Je la revois toute frêle marcher dans les couloirs de notre unité et si amaigrie par la maladie. Je l'entends encore dans mes souvenirs demander aux soignants s’ils allaient bien aujourd'hui. J'ai encore la vision de ses yeux dotés d’une patience d’ange pour attendre son tour de pansement les jours où nous étions bousculés par la charge de travail. Et je repense avec émotions à ce même petit bout de femme qui offre des chocolats à une collègue car c’était son anniversaire…
Comment lui rendre hommage à présent, en trouvant les mots justes, ceux qui seraient à l’image de son humanité courageuse et sensible ?
Alors, c’est en toute humilité et sincérité que je finirai cet écrit en m’adressant à elle, à son âme, avec toute la maladresse de mon coeur humain car je crois qu’il n’existe parfois rien d’assez fort et juste pour parler d’une personne merveilleuse mais je ne possède que ces quelques mots pour le faire dans cette vie...
Charlotte, infirmière par amour (été 2023)
Article 33 : Endolori
Souvent le soir, je m'assois avec eux et j'écoute leurs histoires. Ils diffusent des films envahissants en noir et blanc dans ma tête. Ils viennent percuter les sentiments contenus dans mon coeur qu’ils piétinent maladroitement. Mais ils ne sont pas méchants. Ils ont besoin de parler à ma tête et à mon coeur chacun leur tour.
S’exprimer.
La colère hurle de fureur dans ma tête et le désarroi endolorit les battements de mon coeur.
Quand l'aube vient, ils me disent que je ne peux pas rester avec eux pour toujours. Ensemble, ils me repoussent vers la vie. Une nouvelle journée commence. Un jour mes yeux resteront fermés pour toujours. Alors je dois y retourner. Je les écoute et je me lève pour tenter d'aller mettre du sens sur ce que la vie souhaite que je comprenne aujourd’hui. Aurai-je toujours ce courage ? Sur ces pensées je me retourne vers eux en leur disant :
« Je vous verrai ce soir ».
Tous deux me regardent car ils savent que je suis encore trop faible pour passer à autre chose et revivre. Ils me soutiennent d’une certaine façon.

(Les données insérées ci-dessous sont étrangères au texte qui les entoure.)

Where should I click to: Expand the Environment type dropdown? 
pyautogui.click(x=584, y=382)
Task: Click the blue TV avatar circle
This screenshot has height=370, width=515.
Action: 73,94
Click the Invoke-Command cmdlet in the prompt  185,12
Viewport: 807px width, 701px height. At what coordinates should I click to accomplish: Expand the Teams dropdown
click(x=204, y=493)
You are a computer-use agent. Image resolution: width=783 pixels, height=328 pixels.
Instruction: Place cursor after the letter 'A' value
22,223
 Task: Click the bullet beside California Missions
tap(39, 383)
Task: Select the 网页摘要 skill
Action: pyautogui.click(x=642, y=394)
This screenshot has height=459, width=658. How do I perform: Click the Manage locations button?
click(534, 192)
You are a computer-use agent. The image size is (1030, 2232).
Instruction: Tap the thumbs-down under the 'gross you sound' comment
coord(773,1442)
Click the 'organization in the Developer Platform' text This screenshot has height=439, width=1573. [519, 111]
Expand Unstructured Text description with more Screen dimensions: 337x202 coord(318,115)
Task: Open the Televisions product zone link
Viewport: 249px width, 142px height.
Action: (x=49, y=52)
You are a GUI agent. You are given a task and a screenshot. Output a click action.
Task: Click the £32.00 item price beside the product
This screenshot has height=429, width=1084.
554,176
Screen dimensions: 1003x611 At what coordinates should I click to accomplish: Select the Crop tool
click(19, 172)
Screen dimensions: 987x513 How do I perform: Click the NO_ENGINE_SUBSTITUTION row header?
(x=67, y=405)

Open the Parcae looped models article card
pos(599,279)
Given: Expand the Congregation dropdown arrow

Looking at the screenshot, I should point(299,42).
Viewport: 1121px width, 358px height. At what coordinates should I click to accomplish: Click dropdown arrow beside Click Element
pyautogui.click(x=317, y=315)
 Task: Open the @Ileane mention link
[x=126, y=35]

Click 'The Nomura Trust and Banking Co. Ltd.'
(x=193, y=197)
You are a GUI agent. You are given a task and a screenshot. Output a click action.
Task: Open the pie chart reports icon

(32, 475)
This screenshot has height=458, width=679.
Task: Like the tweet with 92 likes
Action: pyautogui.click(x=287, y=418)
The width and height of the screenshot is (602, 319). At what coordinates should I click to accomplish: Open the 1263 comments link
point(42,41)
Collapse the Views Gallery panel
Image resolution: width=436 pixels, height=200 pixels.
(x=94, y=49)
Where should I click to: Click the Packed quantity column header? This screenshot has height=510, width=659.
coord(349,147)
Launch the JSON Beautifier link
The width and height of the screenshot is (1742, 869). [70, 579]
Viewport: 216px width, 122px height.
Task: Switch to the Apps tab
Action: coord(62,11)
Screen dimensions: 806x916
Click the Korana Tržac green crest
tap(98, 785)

On les croit dépourvu d’élan vital, nous ramenant vers notre médiocrité, nous enfonçant tragiquement vers ce que nous avons de plus incompréhensible.
Mais ils nous préviennent et nous informent sur nous-mêmes. Certes, avec une grande violence intérieure le plus souvent mais ils nous alertent que nous arrivons à un carrefour de notre Être, une partie cachée et sombre dont il faut prendre conscience si on veut retrouver la lumière.
On ne peut éviter d’avoir mal si on souhaite se développer et croître notre humanité.
Nos sentiments lourds, nos émotions dîtes négatives ne sont juste que des balises sur notre chemin et des repères nous informant sur notre complexité qui ne demande qu’à être mise en sens et adoucie par notre compassion. Nous avons aussi besoin d'arpenter nos ténèbres pour continuer à être des chercheurs de vie éclairés et aimants.